Semua orang terdiam beberapa saat, hingga menyebabkan suasana menjadi hening.

"Emmb ... sepertinya aku sudah punya solusi," celetuk Wilona yang membuat semua orang tertuju padanya.

"Bagaimana ... kalau aku dan Mas Bram bercerai saja," ucap Wilona.

"Sayang ... " sahut Bramasta.

"Kamu sudah gila ya! Aku tidak akan membiarkan kamu dan Bramasta bercerai dengan semudah itu!" sentak Mama Arina.

"Dasar Wanita gila! Kenapa dia tidak membiarkan mereka berpisah saja, bukankah itu akan lebih mudah bagiku,"  monolog Rosa dalam hati mengatai calon mertuanya.

"Kan yang Mama inginkan, Mas Bram bisa menikah dengan Rosa, kalau begitu biarkan aku dan Mas Bram bercerai saja Ma," tegas Wilona.

"Tidak, aku tidak mau kita bercerai," sahut Bramasta.

"Aku juga tidak akan membiarkan kalian bercerai, yang aku inginkan adalah cucu dari keturunan Bramasta, entah itu dari Rosa ataupun wanita lain, yang pasti Mama hanya menginginkan cucu!" teriak Mama Arina.

"Hais, akan lebih sulit lagi jika sampai ada Wanita lain yang datang tiba-tiba menjadi saingan, kenapa sih mereka tidak ingin melepaskan Wilona, padahal sudah jelas-jelas dia pasti mandul," gerutu Rosa dalam hati.

"Haduh ... Mama semakin pusing kalau seperti ini," 

"Heh, kalian berdua, jangan hanya berdiri saja, cepat ambilkan kami semua minum," suruh Mama Arina pada Raka dan Rani.

"Biar aku saja," ucap Rosa sembari bergegas ke dapur.

"Enak-enakan ya kalian berdua bisa tinggal di rumah mewah, kalian pikir yang perlu kalian layani hanya Wilona saja!" umpat Mama Arina, Wilona pun segera menoleh ke arah mereka berdua dan mengulas senyum, agar mereka tidak terlalu merasa terintimidasi.

"Ingat ya kalian berdua! Kalian harus bekerja di sini seumur hidup, untuk menggantikan semua biaya sekolah kalian yang kami keluarkan!" tegas Mama Arina pada Raka dan Rani. Mereka berdua pun hanya bisa menundukkan kepala, tanpa ada keinginan untuk melawan.
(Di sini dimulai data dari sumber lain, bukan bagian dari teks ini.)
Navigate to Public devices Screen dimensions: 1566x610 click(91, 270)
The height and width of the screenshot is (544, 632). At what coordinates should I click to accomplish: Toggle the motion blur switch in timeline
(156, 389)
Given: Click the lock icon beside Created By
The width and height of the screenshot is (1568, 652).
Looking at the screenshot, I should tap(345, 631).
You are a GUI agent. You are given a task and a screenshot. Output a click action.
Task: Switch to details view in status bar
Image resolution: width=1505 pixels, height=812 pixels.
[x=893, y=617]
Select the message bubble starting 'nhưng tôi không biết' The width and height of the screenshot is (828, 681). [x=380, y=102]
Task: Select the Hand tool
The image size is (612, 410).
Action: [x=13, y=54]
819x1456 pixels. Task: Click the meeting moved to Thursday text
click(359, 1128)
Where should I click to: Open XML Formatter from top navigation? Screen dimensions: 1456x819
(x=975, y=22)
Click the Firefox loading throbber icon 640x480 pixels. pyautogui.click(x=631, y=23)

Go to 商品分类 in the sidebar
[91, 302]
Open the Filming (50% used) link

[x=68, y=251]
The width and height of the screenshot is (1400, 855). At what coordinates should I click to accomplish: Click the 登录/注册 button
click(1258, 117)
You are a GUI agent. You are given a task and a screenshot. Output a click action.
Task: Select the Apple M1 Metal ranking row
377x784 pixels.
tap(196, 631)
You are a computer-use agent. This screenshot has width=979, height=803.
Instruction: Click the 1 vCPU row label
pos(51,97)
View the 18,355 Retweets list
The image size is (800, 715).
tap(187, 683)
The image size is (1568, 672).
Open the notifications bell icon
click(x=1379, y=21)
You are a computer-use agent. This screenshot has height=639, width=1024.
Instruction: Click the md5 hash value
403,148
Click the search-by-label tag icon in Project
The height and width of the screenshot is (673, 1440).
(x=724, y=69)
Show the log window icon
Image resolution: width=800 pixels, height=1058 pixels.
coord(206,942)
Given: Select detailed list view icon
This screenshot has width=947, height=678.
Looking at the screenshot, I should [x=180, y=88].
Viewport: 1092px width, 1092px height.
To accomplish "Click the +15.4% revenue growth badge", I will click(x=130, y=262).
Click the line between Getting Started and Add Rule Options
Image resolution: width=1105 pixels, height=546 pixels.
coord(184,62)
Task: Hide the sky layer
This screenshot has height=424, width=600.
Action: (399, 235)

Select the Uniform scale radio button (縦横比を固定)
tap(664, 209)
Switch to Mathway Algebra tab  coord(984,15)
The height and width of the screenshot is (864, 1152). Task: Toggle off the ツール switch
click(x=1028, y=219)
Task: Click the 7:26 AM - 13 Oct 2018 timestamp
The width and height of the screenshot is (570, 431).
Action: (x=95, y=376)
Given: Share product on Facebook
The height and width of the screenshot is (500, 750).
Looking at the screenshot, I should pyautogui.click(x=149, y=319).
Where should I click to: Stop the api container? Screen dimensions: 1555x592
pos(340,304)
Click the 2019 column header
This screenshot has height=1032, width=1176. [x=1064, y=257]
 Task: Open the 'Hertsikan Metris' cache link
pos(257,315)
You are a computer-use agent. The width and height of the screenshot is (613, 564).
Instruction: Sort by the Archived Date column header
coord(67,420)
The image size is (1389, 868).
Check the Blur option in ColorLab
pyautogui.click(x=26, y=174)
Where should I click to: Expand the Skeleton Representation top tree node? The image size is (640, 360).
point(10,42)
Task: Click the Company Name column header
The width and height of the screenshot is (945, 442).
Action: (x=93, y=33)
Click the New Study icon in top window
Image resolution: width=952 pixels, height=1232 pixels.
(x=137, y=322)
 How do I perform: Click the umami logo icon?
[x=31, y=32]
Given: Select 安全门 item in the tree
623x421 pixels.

"Tenang ... selama ada Ibu Wilona, kami masih akan diperlakukan seperti manusia,"  monolog Rani dalam hati.

Tidak lama kemudian, Rosa datang dengan membawa nampan, tentu saja dia bahkan sudah hafal letak perabotan di rumah tersebut. Satu per satu Rosa meletakkan gelas berisi air di dekat Mama Arina, Bramasta dan juga Wilona.

Tap.

Byur.

Namun, saat dia meletakkan gelas di dekat Wilona, dengan cepat Wilona menyambar gelas tersebut dan mengguyurkan air ke kepala Rosa.

"Wilona! Apa yang kamu lakukan?" teriak Mama Arina.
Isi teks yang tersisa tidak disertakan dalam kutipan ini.